### TEXTE DE LA PAGE
L’histoire raconte la vie du Chef Aupaluk et de sa femme Mimosa à travers les habitudes du petit peuple, qui vit alors entièrement des fruits de la nature. Les membres du clan se nourrissent d’agriculture, de chasse, de pêche, de trappage, et déjà s’approvisionnent au village voisin en quelques denrées essentielles pour traverser l’hiver. Les femmes cultivent du maïs, des patates, du topinambour et des betteraves, et pêchent la carpe à mains nues pendant que les hommes partent chasser l’ours et l’orignal, ou s’affère à apprêter la viande pour nourrir le clan. Les membres de la communauté vivent dans des wigwams, et dorment sur des enveloppes de peaux d’animaux remplies de paille. L’attachante femme du chef mourra lors de la naissance de leur première enfant, Canaléa, dont l’histoire occupera la plus grande partie du roman

Le drame familial autochtone s’adresse à un public spécifique. Les amants de la nature et les gens qui s’intéressent aux us et coutumes amérindiennes prendront plaisir à découvrir l’ouvrage. Le roman bénéficie de toute évidence d’une excellente connaissance par l’auteure du vocabulaire amérindien et des habitudes des nouvelles-nations québécoises. Les descriptions exhaustives de l’attirail de la communauté et de l’environnement dans lequel elle évolue imagent le récit des objets et des habitudes propres aux peuples des premières-nations du début du 20e siècle.

Les inquiétudes du Chef par rapport à l’avancement technologique de l’homme blanc et à ses impacts sur le mode de vie de son peuple reflètent très bien la réalité des communautés autochtones établies dans les forêts québécoises au début des années 1900. En compagnie du commerçant du village auquel il s’approvisionne, le chef Aupaluk assistera pour la première fois au dynamitage d’une montagne en vue d’y faire passer l’hydroélectricité. Il en restera troublé, et inquiet pour la faune et la forêt qui nourrit son peuple.

### Items conservés d'une collection

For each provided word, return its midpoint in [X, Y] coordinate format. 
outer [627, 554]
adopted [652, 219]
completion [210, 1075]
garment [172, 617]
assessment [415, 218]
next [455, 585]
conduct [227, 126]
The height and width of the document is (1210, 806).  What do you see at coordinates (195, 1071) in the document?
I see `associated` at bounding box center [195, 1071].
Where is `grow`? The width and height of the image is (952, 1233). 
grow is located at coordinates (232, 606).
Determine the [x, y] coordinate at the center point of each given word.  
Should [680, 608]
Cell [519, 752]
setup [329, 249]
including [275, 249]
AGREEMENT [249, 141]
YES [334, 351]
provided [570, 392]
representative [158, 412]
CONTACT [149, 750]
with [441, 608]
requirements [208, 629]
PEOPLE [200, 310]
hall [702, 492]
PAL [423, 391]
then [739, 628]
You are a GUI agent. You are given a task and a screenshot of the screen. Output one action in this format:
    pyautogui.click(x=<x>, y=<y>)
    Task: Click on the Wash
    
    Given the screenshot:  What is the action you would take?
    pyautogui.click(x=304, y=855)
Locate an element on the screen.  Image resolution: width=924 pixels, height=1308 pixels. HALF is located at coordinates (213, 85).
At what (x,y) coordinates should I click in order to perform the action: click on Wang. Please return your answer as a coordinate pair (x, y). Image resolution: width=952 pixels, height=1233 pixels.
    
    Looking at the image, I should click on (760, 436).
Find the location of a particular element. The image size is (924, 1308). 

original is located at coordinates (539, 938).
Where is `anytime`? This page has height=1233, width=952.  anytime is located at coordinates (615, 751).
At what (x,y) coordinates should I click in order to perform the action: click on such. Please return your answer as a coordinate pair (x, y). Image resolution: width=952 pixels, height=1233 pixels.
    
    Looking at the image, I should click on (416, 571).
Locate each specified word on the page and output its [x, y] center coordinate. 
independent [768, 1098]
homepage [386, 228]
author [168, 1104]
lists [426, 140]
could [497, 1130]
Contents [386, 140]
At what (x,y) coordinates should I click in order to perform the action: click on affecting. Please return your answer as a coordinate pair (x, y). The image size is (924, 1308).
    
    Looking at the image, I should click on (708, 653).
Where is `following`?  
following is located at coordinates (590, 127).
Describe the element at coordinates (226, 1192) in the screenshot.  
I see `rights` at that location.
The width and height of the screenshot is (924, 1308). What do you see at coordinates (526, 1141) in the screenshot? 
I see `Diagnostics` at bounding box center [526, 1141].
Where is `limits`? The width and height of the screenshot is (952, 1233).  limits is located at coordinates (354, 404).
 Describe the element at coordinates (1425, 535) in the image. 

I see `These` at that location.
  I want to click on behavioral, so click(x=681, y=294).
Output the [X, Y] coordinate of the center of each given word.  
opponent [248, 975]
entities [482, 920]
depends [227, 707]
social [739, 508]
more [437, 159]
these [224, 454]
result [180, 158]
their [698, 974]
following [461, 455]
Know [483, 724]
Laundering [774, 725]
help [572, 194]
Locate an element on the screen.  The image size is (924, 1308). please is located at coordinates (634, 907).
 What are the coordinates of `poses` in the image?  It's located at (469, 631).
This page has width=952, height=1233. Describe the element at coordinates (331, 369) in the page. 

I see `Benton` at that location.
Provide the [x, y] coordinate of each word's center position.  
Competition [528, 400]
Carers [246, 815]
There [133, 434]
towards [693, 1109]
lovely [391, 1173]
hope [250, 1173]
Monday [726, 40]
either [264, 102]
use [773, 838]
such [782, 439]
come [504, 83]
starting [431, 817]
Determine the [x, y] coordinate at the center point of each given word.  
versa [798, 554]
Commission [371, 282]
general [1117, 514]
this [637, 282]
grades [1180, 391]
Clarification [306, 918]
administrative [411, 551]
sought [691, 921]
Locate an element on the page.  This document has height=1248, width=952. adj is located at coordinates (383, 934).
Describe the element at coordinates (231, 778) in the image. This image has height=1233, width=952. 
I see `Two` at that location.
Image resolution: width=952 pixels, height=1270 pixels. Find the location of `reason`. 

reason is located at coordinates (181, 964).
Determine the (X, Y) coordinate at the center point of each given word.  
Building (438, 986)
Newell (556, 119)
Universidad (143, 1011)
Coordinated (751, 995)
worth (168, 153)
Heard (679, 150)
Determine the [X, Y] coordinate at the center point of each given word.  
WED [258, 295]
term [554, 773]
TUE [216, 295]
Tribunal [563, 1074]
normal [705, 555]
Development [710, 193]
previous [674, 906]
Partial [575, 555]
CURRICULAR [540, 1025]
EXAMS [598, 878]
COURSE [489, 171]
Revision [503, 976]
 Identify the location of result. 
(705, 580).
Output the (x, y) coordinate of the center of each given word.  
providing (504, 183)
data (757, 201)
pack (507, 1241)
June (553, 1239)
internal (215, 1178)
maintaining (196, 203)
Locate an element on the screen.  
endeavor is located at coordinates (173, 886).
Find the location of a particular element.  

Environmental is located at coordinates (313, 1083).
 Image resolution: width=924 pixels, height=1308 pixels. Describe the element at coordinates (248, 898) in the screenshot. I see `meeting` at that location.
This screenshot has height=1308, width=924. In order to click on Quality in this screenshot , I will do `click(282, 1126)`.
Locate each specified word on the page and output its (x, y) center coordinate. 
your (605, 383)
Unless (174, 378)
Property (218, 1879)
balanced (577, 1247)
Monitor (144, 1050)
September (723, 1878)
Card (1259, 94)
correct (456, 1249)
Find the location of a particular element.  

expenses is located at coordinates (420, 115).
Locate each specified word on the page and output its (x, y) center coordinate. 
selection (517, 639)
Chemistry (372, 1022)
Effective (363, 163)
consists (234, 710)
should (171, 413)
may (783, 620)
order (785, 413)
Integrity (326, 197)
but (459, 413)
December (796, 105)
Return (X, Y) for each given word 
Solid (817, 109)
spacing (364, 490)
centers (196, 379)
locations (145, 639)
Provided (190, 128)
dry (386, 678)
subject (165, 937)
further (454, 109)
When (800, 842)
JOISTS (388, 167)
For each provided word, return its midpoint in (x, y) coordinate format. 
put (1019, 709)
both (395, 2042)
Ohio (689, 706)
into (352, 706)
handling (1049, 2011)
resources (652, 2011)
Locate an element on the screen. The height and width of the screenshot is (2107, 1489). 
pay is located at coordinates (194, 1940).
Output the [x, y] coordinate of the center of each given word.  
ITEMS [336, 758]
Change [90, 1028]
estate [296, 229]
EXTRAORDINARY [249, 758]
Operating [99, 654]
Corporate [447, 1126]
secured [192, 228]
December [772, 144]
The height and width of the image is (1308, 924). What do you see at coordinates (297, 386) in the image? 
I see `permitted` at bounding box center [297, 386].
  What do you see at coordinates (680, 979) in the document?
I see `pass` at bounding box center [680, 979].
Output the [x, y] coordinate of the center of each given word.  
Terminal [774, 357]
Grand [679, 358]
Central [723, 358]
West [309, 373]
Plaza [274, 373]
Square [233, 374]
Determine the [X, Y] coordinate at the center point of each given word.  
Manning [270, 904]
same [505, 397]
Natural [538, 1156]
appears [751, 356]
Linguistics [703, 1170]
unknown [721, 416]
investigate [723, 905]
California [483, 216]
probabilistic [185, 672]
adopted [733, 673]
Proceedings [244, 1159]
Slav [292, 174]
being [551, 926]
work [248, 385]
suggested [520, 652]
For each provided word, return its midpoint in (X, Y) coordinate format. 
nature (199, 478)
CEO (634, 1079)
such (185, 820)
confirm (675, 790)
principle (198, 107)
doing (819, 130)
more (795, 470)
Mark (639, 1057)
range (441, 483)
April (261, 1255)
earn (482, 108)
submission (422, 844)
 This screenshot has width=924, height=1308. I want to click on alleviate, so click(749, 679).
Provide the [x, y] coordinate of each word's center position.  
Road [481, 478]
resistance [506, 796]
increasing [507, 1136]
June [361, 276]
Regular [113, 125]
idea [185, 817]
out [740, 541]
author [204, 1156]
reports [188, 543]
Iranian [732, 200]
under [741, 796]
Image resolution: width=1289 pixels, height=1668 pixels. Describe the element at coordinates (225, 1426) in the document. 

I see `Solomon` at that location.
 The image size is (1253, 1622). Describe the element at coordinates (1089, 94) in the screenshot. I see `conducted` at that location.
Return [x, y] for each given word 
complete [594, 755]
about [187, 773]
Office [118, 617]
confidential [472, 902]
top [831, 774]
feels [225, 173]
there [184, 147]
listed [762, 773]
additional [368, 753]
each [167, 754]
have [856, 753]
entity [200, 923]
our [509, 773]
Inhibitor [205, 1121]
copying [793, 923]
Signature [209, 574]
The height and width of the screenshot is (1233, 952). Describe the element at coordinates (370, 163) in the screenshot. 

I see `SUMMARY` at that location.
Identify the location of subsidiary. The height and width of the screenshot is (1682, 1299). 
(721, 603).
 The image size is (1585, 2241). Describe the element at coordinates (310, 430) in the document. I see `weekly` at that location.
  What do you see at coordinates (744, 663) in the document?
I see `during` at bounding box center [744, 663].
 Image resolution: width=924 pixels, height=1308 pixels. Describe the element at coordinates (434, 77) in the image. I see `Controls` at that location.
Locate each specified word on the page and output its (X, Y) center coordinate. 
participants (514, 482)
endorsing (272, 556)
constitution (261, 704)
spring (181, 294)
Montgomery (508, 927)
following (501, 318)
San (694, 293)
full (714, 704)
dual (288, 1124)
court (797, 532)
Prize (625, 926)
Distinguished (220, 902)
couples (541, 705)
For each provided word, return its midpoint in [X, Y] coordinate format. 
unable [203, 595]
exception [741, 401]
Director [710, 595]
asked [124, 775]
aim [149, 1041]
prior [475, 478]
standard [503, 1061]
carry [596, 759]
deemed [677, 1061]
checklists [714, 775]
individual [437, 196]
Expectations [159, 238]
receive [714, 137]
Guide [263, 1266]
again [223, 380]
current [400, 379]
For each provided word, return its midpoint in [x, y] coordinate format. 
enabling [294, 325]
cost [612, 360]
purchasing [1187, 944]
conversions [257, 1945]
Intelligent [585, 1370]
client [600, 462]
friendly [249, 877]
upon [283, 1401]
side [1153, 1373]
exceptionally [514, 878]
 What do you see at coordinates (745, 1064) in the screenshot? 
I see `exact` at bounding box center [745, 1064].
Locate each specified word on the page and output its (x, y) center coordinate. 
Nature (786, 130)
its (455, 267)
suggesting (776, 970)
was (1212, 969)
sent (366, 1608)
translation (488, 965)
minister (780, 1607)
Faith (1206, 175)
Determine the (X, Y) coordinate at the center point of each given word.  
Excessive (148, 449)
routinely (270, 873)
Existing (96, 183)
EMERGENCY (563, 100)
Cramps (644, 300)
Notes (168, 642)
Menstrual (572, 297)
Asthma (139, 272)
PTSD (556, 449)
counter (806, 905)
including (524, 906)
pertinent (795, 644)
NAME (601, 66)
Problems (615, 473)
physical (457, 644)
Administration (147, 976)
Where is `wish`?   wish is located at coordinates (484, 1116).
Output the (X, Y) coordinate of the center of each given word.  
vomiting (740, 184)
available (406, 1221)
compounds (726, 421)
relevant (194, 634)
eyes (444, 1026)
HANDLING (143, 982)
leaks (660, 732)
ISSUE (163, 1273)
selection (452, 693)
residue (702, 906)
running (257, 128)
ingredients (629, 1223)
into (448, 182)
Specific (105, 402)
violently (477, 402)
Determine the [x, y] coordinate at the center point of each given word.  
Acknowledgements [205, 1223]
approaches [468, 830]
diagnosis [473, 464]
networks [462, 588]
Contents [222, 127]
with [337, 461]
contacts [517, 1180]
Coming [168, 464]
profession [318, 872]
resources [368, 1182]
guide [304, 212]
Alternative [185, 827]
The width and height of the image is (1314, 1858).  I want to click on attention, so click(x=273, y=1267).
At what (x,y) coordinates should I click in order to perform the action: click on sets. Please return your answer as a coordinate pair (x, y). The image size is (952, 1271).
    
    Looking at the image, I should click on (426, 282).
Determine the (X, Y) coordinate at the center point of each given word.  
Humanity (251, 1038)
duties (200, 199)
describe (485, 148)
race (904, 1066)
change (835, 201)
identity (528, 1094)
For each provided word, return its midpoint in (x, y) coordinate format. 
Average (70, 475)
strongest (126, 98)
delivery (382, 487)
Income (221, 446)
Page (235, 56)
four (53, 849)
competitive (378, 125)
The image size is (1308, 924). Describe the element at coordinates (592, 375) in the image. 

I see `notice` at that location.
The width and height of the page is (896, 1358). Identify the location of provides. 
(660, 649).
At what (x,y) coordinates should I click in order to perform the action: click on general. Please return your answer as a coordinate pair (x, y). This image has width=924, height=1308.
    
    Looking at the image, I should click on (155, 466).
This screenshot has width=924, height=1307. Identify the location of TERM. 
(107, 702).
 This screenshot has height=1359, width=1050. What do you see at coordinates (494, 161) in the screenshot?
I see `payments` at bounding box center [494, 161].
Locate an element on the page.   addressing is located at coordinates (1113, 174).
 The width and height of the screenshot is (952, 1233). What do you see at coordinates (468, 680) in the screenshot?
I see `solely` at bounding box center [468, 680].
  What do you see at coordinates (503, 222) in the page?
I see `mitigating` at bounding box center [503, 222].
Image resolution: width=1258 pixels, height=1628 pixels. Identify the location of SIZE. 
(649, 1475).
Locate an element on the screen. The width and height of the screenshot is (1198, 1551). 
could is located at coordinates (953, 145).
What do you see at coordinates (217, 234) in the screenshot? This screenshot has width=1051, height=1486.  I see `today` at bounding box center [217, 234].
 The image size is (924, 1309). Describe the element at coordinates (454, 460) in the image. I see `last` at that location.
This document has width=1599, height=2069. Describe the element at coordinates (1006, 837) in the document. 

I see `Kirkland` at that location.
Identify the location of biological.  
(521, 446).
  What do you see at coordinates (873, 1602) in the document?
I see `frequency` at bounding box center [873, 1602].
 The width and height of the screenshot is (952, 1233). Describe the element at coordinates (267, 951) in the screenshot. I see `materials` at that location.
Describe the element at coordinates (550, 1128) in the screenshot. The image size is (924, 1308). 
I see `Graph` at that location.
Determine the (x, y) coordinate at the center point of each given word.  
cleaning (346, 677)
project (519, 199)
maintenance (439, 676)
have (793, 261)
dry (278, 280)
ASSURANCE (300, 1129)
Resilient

### ESSAYEZ
Pourriez-vous restituer intégralement, sans rien y changer, le texte sur le roman du chef Aupaluk ?

### RÉPONSE AU PROBLÈME
L’histoire raconte la vie du Chef Aupaluk et de sa femme Mimosa à travers les habitudes du petit peuple, qui vit alors entièrement des fruits de la nature. Les membres du clan se nourrissent d’agriculture, de chasse, de pêche, de trappage, et déjà s’approvisionnent au village voisin en quelques denrées essentielles pour traverser l’hiver. Les femmes cultivent du maïs, des patates, du topinambour et des betteraves, et pêchent la carpe à mains nues pendant que les hommes partent chasser l’ours et l’orignal, ou s’affère à apprêter la viande pour nourrir le clan. Les membres de la communauté vivent dans des wigwams, et dorment sur des enveloppes de peaux d’animaux remplies de paille. L’attachante femme du chef mourra lors de la naissance de leur première enfant, Canaléa, dont l’histoire occupera la plus grande partie du roman

Le drame familial autochtone s’adresse à un public spécifique. Les amants de la nature et les gens qui s’intéressent aux us et coutumes amérindiennes prendront plaisir à découvrir l’ouvrage. Le roman bénéficie de toute évidence d’une excellente connaissance par l’auteure du vocabulaire amérindien et des habitudes des nouvelles-nations québécoises. Les descriptions exhaustives de l’attirail de la communauté et de l’environnement dans lequel elle évolue imagent le récit des objets et des habitudes propres aux peuples des premières-nations du début du 20e siècle.

Les inquiétudes du Chef par rapport à l’avancement technologique de l’homme blanc et à ses impacts sur le mode de vie de son peuple reflètent très bien la réalité des communautés autochtones établies dans les forêts québécoises au début des années 1900. En compagnie du commerçant du village auquel il s’approvisionne, le chef Aupaluk assistera pour la première fois au dynamitage d’une montagne en vue d’y faire passer l’hydroélectricité. Il en restera troublé, et inquiet pour la faune et la forêt qui nourrit son peuple.